▶ [WHAT THE TASK REQUIRES] Please print nothing but the lines from the one with "The image size is (1424, 618)." to the last line of the records below, and omit pictures.

▶ [INFORMATION]
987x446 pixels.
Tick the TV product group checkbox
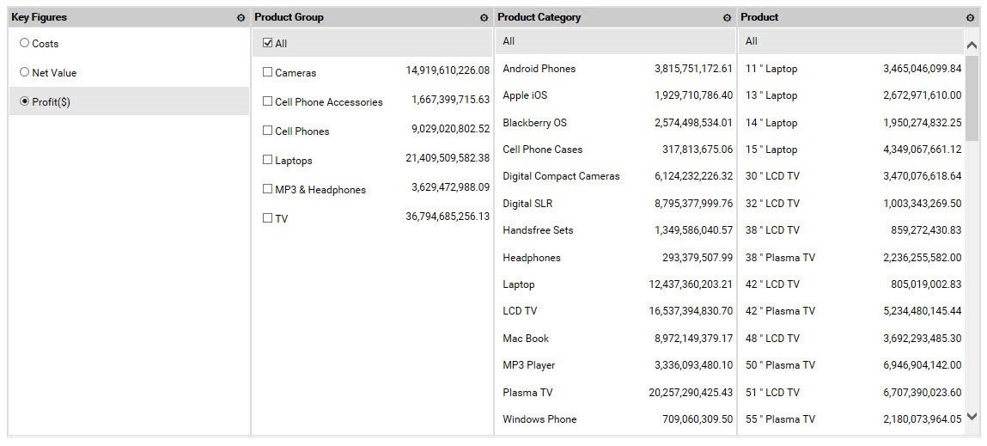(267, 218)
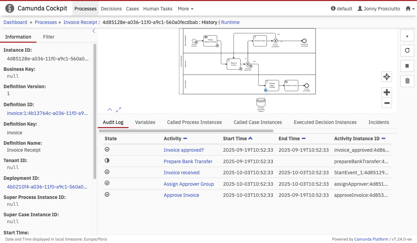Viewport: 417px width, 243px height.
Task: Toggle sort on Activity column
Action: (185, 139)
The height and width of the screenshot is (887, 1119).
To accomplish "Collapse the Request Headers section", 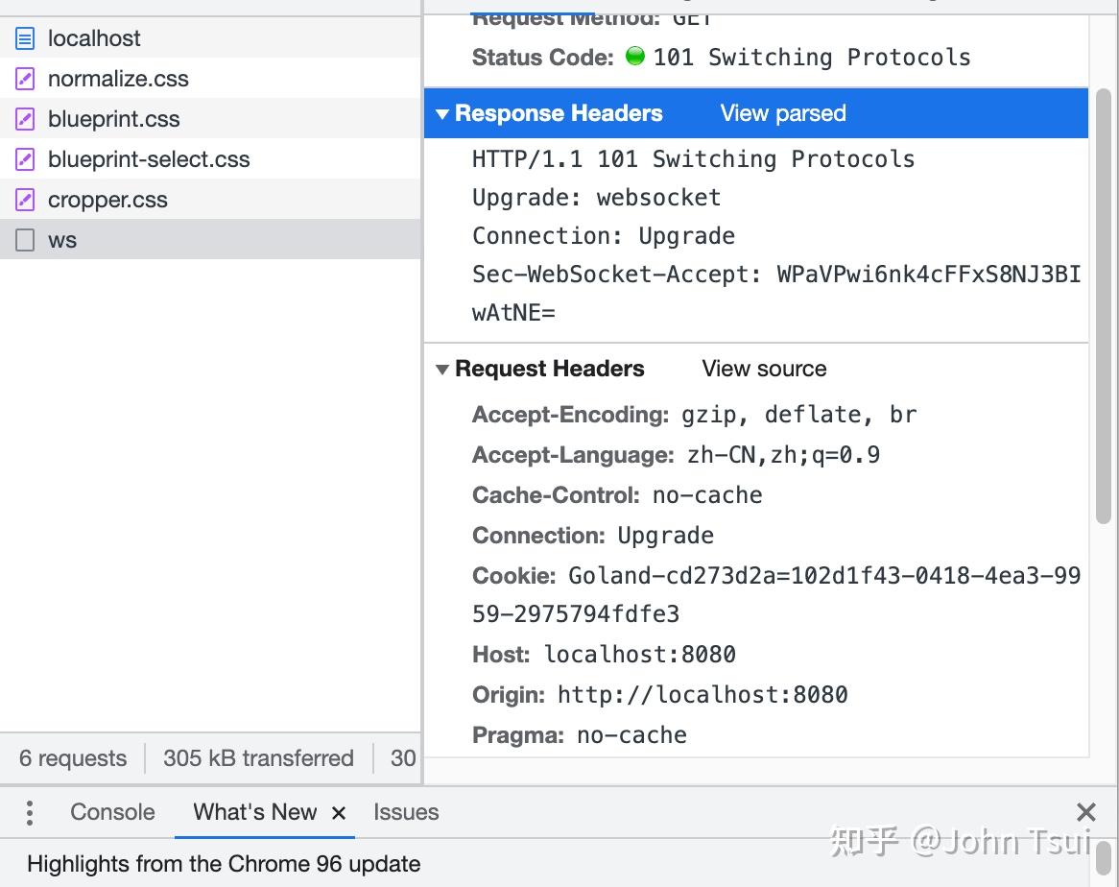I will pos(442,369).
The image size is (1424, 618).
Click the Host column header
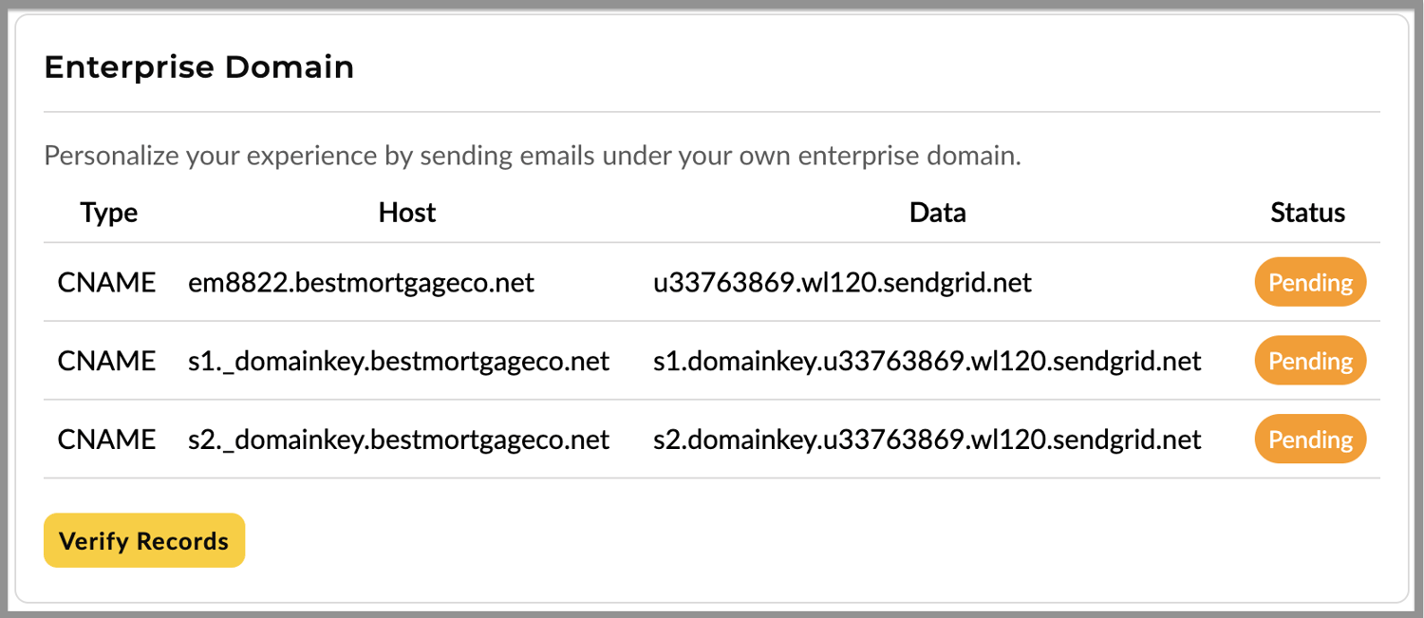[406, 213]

▶ [SOLUTION TO THIS TASK]
The image size is (1424, 618).
Click the Host column header
[406, 213]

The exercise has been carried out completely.